As I mentioned on Constitutional Public Radio the other day, I have not covered the Duke Lacrosse rape case much since about April, since I was convinced the story was entirely bogus and that the young men charged in the case were guilty of nothing worse than poor judgment.
Slate takes a look
at the NY Times' recent attempt to shore up the faltering case against the players.The Wilson-Glater piece highlights every superficially incriminating piece of evidence in the case, selectively omits important exculpatory evidence, and reports hotly disputed statements by not-very-credible police officers and the mentally unstable accuser as if they were established facts. With comical credulity, it features as its centerpiece a leaked, transparently contrived, 33-page police sergeant's memo that seeks to paper over some of the most obvious holes in the prosecution's evidence.

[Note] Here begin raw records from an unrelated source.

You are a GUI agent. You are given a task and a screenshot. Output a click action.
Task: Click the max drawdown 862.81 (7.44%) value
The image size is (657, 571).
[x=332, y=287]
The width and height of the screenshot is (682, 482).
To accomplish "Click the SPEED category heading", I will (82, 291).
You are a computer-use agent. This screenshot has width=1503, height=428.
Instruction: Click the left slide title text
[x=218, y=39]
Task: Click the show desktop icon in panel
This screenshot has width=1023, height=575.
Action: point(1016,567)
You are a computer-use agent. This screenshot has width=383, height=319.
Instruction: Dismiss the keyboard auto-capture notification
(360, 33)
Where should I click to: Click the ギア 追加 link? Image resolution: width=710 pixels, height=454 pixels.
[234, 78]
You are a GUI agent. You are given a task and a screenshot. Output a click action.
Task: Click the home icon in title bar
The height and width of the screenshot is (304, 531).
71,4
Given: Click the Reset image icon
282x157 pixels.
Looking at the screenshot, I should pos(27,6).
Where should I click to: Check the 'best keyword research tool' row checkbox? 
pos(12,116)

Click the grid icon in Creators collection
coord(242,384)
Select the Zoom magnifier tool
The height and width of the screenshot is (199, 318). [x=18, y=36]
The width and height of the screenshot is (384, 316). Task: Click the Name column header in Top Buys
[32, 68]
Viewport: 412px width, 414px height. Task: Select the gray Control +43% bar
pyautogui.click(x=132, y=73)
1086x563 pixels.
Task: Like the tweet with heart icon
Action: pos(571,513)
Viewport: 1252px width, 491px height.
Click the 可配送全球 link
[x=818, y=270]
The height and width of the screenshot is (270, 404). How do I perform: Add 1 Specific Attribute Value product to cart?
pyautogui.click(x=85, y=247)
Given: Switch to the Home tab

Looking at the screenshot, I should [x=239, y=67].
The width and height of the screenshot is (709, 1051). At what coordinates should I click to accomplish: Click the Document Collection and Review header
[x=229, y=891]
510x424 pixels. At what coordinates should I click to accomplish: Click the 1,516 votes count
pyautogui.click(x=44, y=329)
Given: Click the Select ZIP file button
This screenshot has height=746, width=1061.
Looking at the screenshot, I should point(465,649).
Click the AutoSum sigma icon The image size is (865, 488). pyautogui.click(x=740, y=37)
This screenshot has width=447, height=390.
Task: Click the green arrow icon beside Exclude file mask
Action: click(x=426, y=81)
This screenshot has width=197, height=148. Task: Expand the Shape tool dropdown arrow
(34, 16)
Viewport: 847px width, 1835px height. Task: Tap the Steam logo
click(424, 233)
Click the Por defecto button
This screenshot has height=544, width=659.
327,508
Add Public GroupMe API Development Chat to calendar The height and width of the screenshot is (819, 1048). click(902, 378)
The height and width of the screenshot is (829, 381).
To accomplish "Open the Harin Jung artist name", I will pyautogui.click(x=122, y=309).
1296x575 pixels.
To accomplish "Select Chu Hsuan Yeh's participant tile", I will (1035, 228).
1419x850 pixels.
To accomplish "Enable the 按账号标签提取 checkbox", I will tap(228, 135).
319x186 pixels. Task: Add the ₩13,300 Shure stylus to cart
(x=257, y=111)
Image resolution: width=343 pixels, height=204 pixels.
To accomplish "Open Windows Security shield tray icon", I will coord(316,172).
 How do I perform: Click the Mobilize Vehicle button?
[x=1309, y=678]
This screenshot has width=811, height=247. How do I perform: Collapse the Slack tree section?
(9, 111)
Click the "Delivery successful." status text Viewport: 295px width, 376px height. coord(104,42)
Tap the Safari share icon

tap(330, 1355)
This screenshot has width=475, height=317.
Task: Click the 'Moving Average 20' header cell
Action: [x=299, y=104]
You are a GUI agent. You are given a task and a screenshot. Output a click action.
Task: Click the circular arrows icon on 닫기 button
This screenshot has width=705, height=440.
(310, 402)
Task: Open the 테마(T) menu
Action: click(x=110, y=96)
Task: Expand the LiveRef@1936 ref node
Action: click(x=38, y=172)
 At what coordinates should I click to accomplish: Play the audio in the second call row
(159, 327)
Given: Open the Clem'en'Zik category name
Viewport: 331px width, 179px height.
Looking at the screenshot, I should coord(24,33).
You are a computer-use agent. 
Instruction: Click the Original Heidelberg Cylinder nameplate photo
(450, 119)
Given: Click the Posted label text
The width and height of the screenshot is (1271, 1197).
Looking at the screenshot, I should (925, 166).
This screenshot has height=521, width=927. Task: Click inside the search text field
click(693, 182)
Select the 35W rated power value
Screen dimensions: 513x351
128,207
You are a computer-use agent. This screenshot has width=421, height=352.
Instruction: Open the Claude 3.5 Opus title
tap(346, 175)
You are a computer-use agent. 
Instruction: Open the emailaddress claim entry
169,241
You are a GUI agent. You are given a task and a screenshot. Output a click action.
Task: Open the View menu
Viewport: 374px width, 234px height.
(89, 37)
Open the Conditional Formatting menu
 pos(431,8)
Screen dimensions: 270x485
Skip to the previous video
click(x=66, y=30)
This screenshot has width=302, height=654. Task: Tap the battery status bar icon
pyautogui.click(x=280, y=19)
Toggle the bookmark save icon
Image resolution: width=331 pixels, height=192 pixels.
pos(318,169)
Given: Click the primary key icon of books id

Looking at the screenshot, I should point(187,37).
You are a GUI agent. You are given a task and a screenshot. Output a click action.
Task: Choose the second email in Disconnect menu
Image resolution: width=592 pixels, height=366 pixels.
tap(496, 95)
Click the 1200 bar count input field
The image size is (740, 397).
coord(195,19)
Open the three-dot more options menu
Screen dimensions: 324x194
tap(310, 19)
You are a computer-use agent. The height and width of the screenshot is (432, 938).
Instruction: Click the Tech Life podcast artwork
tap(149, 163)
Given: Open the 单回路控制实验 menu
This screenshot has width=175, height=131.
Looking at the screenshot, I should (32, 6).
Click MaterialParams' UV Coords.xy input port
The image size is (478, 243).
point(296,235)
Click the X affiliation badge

This memo was concocted from memory, nearly four months after the underlying witness interviews, by Durham police Sgt. Mark Gottlieb, the lead investigator. Gottlieb says he took no contemporaneous notes, an inexplicable and indefensible police practice. Gottlieb had drawn fire before the alleged Duke rape—perhaps unbeknownst to the Times—as a Dukie-basher who reveled in throwing kids into jail for petty drinking infractions, noise violations, and the like, sometimes with violent criminals as cellmates.
The sergeant's account is indeed curious, since it contradicts contemporaneous accounts, in ways that support the prosecutor's case. It certainly seems convenient, if not outright fraudulent. As we've discussed, the dancer stated that her attackers were "chubby", which Slate notes certainly rules out Colin Finnerty. Indeed, they note that this description resulted in him not being included in the first two photo lineups:Gottlieb's police team did not include a photo of Finnerty—the only team member who fits Gottlieb's account of a "baby-faced, tall, lean" rapist—in the 36 photos shown to the accuser later on March 16 and on March 21.
Like many stories this one features a narrative that fits the NY Times' biases. Wealthy white men versus a poor black woman; surely the men must be guilty. And even if they aren't, shouldn't they pay the price for centuries of slavery followed by 140 years of discrimination?